Comparative Evaluation of Sentiment Analysis Methods Across Arabic Dialects
Author(s) -
Ramy Baly,
Georges El-Khoury,
Rawan Moukalled,
Rita Aoun,
Hazem Hajj,
Khaled Shaban,
Wassim El‒Hajj
Publication year - 2017
Publication title -
procedia computer science
Language(s) - English
Resource type - Journals
SCImago Journal Rank - 0.334
H-Index - 76
ISSN - 1877-0509
DOI - 10.1016/j.procs.2017.10.118
Subject(s) - sentiment analysis , computer science , arabic , natural language processing , artificial intelligence , task (project management) , feature engineering , feature (linguistics) , deep learning , linguistics , management , economics , philosophy
Sentiment analysis in Arabic is challenging due to the complex morphology of the language.
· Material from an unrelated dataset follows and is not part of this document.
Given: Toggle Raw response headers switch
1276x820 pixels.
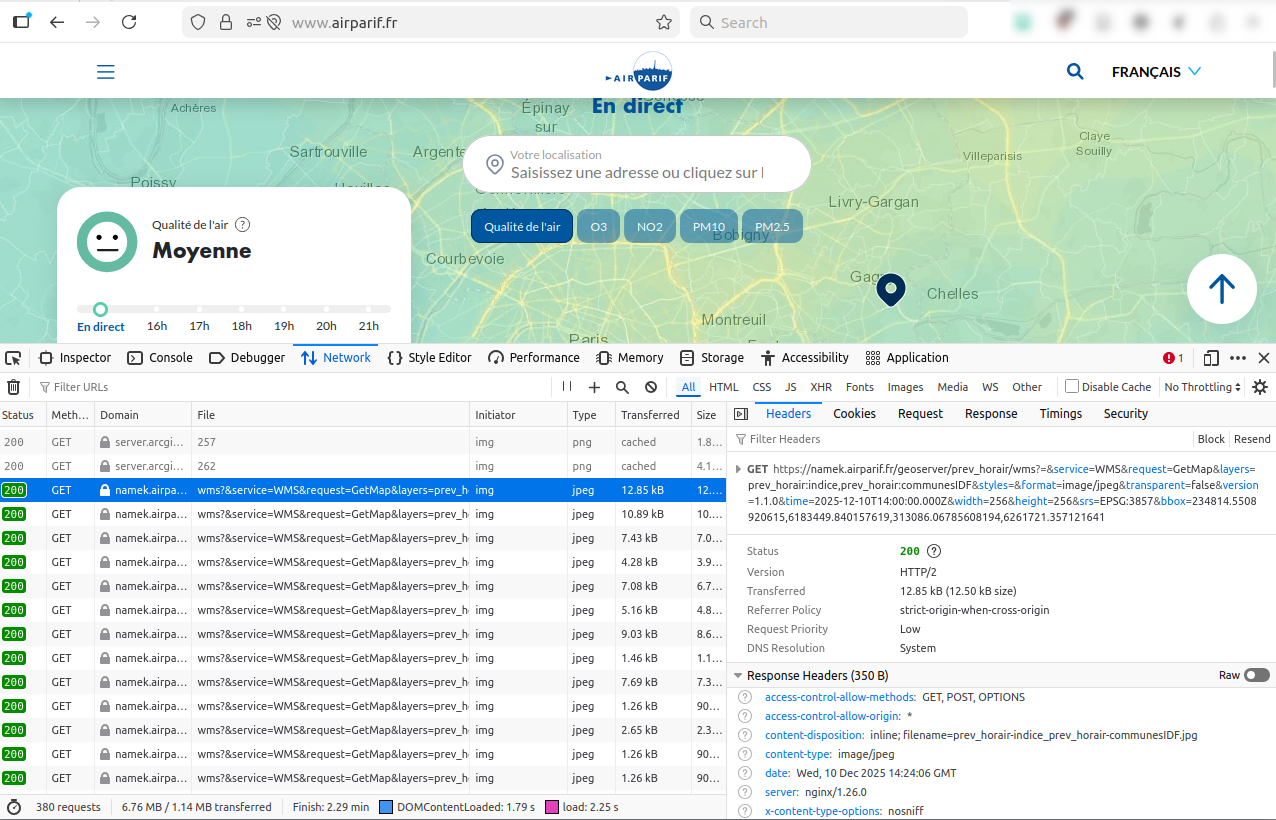Looking at the screenshot, I should coord(1256,675).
The task becomes more challenging when considering Twitter data that contain significant amounts of noise such as the use of Arabizi, code-switching and different dialects that varies significantly across the Arab world, the use of non-textual objects to express sentiments, and the frequent occurrence of misspellings and grammatical mistakes. Modeling sentiment in Twitter should become easier when we understand the characteristics of Twitter data and how its usage varies from one Arab region to another. We describe our effort to create the first Multi-Dialect Arabic Sentiment Twitter Dataset (MD-ArSenTD) that is composed of tweets collected from 12 Arab countries, annotated for sentiment and dialect. We use this dataset to analyze tweets collected from Egypt and the United Arab Emirates (UAE), with the aim of discovering distinctive features that may facilitate sentiment analysis. We also perform a comparative evaluation of different sentiment models on Egyptian and UAE tweets. These models are based on feature engineering and deep learning, and have already achieved state-of-the-art accuracies in English sentiment analysis. Results indicate the superior performance of deep learning models, the importance of morphological features in Arabic NLP, and that handling dialectal Arabic leads to different outcomes depending on the country from which the tweets are collected.